Tinha tudo o queria, porém se sentia frustrado.  Pois não conseguira ainda obter uma coisa que tanto almejava. Queria ter seu próprio desemprego.  Não se importava que outros tivessem milhares de desempregos, sem casas, sem remuneração, sem identidade ou perspectiva de vida estivessem circulando pelas ruas ou lançados no lixo. Nào se importava com estes. Sob este prisma, não era invejoso ou ambicioso, queria ter apenas um modesto desemprego.

 

Seu pai já lhe oferecera vários desempregos, em inúmeras oportunidades ao longo de sua vida. Como um bom filho, orgulhoso,  queria  demonstrar sua competitividade, seus talentos e seus reais pendores para autonomia. Desejava ardentemente comprovar que era  um verdadeiro empreendedor. Que, como autentico promotor do laissez faire, seria capaz desta realização. Só se sentiria gratificado quando produzisse seu próprio desemprego.

 

Repetidas vezes, seu pai, um grande empresário, já lhe proporcionara esse sonho, oferecendo-lhe o desemprego de milhões de trabalhadores.  Poderia escolher qualquer um.

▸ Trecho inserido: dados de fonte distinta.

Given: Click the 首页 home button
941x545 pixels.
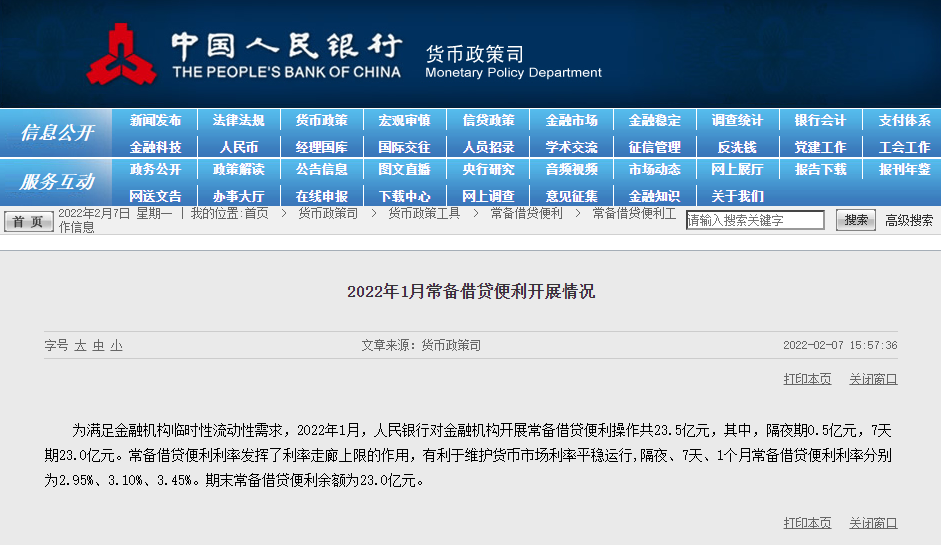Looking at the screenshot, I should 28,221.
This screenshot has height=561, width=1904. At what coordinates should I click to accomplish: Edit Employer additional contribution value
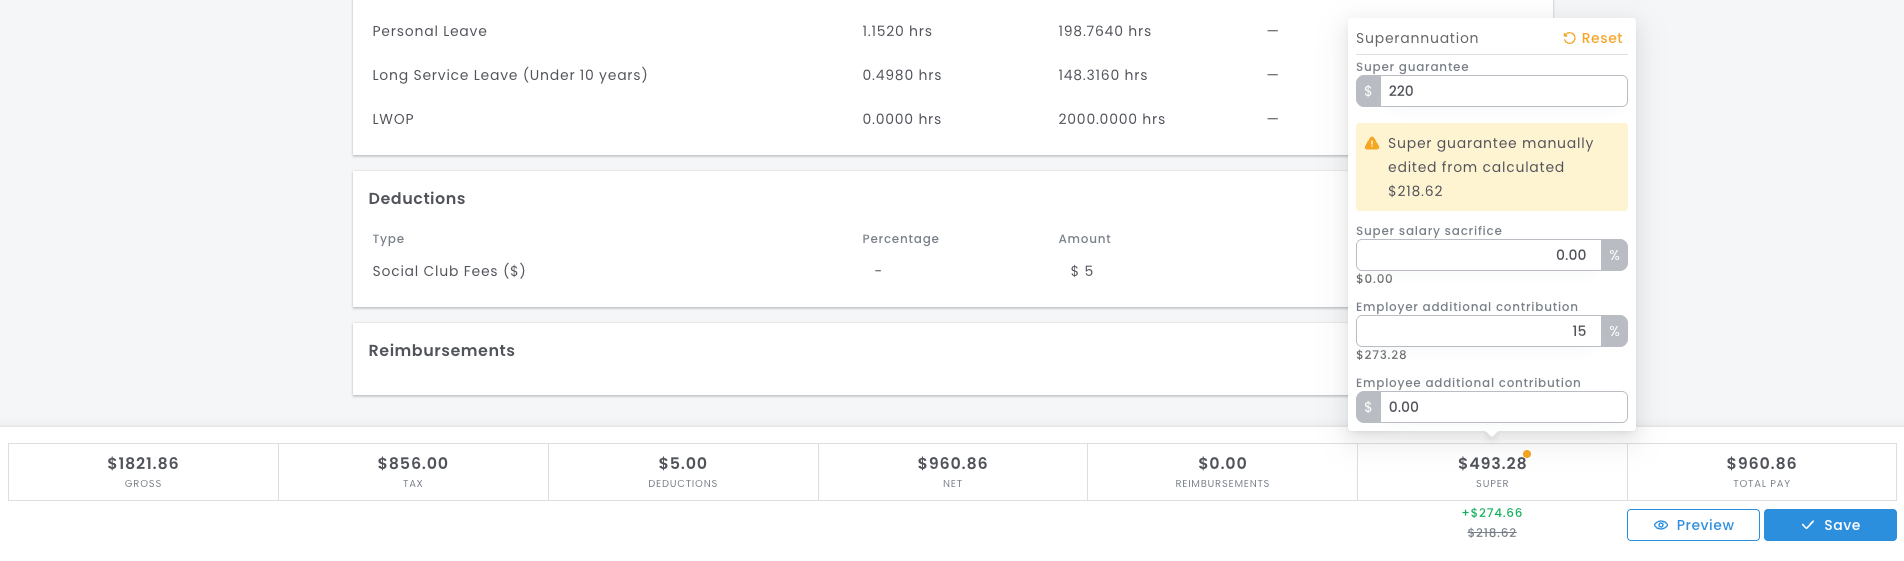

Mas isto não lhe satisfazia. Não se contentava com o paternalismo, com o patrimonialismo e a fortuna, que tanto lhe beneficiaram. Como um legítimo empreendedor, queria porque queria, criar seu próprio desemprego.

 

Seu pai, diligente e cuidadoso com as demandas do filho, diariamente colocava na rua toda sorte de homens e mulheres.  Supunha que se interessasse por algum dos desempregos com a logomarca da fábrica, promovidos pela marketing da empresa e com os traços bem visíveis do novo capitalismo. Nenhum destes lhe atraia. 

 

No afã de atender ao seu filho, empregava e desempregava crianças. Talvez seu filho encontrasse algum vestígios da infância nestes desempregos. Tentasse resgatar alguma lembrança e se contentasse com um desemprego infantil. Esforço inútil.  Queria criar seu próprio desemprego ou nada.

 

Por um ato de generosidade e filantropia também se empenhava em disseminar o desemprego em outros países. Talvez, seu filho fosse seduzido por um desemprego importado, pelo desemprego de alguma griffe. Gerava, no chamado primeiro mundo da economia globalizada, desempregos de luxo, desempregos com PhD, desempregos  éticos e sustentáveis. Traziam o selo verde, carimbo de autenticação da ONU, o reconhecimento do BIRD e de outras agencias credenciadas. Empenho vão.

 

Como já dissera anteriormente queria gerar seu próprio emprego, ainda que fosse modesto.

 

E assim, meus amigos, se encerra esta tragédia, de um rico e talentoso jovem, empreendedor e qualificado. Tinha comprado todas virtudes, pecados reluzentes e amores certificados. Possuía todas riquezas,  que lhe oferecera o mundo e o capitalismo civilizado, só não conseguira se ver como um homem realizado, posto que não conseguira constituir, como tantos pais de família, seu próprio desemprego.

 

Nunca se veria como um autêntico empreendedor virtuoso e desempregado.